Overlap-layout-consensus¶
The Overlap-Layout-Consensus (OLC) method is a fundamental technique used in genome assembly, which is essentially a three-step process.
- Overlap: The initial step involves identifying overlaps among all the reads. This is akin to finding common sections among different fragments of a puzzle.
- Layout: Once overlaps are established, the OLC algorithm arranges all the reads in a specific order that best represents their overlaps, forming a graph.
- Consensus: The final step involves deriving a consensus sequence from the multiple sequence alignments (MSA). This consensus sequence is a representation of the most likely arrangement of the reads.
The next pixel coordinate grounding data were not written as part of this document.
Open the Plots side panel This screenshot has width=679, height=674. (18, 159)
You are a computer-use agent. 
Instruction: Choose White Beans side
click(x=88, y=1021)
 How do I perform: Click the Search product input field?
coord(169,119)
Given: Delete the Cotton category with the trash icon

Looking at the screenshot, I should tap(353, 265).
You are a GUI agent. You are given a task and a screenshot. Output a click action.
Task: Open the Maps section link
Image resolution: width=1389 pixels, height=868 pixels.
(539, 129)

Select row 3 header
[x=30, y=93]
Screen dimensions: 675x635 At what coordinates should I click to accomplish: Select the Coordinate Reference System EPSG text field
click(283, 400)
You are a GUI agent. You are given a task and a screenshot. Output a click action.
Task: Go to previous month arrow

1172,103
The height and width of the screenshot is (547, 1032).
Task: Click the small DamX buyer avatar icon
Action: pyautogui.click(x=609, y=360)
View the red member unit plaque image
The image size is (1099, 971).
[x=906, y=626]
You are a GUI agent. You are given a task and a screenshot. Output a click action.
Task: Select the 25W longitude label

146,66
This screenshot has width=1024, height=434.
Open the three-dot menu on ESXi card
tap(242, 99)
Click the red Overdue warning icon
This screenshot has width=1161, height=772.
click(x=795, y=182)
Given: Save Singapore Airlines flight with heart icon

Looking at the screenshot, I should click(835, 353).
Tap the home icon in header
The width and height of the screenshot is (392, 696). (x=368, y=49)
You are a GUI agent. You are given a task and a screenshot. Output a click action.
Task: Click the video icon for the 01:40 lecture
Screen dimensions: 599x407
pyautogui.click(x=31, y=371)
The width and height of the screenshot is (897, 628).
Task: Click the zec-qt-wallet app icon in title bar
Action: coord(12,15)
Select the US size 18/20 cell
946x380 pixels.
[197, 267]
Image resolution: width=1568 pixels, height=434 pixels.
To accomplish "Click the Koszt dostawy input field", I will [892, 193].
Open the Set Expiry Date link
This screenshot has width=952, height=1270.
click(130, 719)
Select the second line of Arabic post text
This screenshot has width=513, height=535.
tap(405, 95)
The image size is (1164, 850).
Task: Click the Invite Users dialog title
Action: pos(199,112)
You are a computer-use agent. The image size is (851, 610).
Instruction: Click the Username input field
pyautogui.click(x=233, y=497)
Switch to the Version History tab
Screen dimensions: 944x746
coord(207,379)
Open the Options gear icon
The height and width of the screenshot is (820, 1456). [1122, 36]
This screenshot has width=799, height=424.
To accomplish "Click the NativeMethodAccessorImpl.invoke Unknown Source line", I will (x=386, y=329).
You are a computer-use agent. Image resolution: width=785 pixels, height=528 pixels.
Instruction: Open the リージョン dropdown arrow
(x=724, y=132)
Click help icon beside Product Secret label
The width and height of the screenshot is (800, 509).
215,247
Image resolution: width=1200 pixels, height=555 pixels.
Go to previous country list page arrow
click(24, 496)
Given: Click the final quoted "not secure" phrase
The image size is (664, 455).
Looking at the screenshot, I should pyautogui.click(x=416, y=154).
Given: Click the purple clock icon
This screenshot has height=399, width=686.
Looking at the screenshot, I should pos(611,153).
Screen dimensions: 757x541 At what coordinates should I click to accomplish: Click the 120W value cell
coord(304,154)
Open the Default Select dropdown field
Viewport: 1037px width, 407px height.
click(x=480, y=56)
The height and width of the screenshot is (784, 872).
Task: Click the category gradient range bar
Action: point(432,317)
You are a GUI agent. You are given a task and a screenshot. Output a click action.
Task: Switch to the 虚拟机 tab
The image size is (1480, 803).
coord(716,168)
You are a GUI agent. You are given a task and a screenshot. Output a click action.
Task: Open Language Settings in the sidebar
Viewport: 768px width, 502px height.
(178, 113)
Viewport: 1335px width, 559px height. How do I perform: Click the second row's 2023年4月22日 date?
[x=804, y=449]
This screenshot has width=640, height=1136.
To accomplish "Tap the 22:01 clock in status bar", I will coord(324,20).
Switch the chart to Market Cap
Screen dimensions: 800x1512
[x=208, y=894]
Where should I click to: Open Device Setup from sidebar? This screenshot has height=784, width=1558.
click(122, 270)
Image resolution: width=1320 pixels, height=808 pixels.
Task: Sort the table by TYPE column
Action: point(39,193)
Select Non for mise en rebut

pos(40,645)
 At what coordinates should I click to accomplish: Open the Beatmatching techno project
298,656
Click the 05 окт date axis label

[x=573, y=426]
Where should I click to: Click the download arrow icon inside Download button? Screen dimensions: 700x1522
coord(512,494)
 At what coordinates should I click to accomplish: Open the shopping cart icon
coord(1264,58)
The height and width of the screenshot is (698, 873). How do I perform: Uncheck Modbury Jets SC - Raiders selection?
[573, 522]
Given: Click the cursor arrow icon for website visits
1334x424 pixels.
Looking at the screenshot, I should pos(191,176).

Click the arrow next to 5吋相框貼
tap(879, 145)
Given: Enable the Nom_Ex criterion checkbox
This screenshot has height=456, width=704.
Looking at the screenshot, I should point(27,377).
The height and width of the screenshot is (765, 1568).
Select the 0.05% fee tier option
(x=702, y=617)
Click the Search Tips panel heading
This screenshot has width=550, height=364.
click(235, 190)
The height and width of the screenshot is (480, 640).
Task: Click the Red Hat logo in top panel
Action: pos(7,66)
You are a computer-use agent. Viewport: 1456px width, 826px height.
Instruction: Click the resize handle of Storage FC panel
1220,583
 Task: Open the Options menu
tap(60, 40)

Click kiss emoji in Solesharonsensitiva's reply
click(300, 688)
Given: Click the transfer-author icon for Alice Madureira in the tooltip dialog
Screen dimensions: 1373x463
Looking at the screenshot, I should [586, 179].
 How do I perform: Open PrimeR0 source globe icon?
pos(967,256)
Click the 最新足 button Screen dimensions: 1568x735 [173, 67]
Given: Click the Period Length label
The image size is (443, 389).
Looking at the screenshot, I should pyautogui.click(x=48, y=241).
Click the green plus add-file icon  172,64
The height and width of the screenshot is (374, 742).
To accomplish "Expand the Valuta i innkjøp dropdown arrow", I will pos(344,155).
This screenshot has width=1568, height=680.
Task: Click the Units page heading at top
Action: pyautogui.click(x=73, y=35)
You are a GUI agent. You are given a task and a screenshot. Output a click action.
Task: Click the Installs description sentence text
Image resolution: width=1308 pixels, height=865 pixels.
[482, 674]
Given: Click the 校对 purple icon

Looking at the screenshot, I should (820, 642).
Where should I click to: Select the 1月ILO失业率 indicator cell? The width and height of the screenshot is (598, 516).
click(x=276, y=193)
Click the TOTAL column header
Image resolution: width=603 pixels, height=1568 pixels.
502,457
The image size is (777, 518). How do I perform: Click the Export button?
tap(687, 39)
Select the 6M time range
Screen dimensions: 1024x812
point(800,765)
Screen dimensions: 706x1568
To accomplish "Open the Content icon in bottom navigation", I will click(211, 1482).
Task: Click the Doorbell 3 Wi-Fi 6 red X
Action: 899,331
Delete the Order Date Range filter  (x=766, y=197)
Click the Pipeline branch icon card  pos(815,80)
It's important to note that the OLC approach is more suitable for low-coverage long reads, whereas other methods like Debruijn Graph (DBG) are more suitable for high-coverage short reads, especially for large genome assembly. The choice of method depends on the specific requirements and constraints of the genome assembly project.
-
Jung, H., Ventura, T., Chung, J. S., Kim, W. J., Nam, B. H., Kong, H. J., ... & Eyun, S. I. (2020). Twelve quick steps for genome assembly and annotation in the classroom. PLoS computational biology, 16(11), e1008325. doi: 10.1371/journal.pcbi.1008325 ↩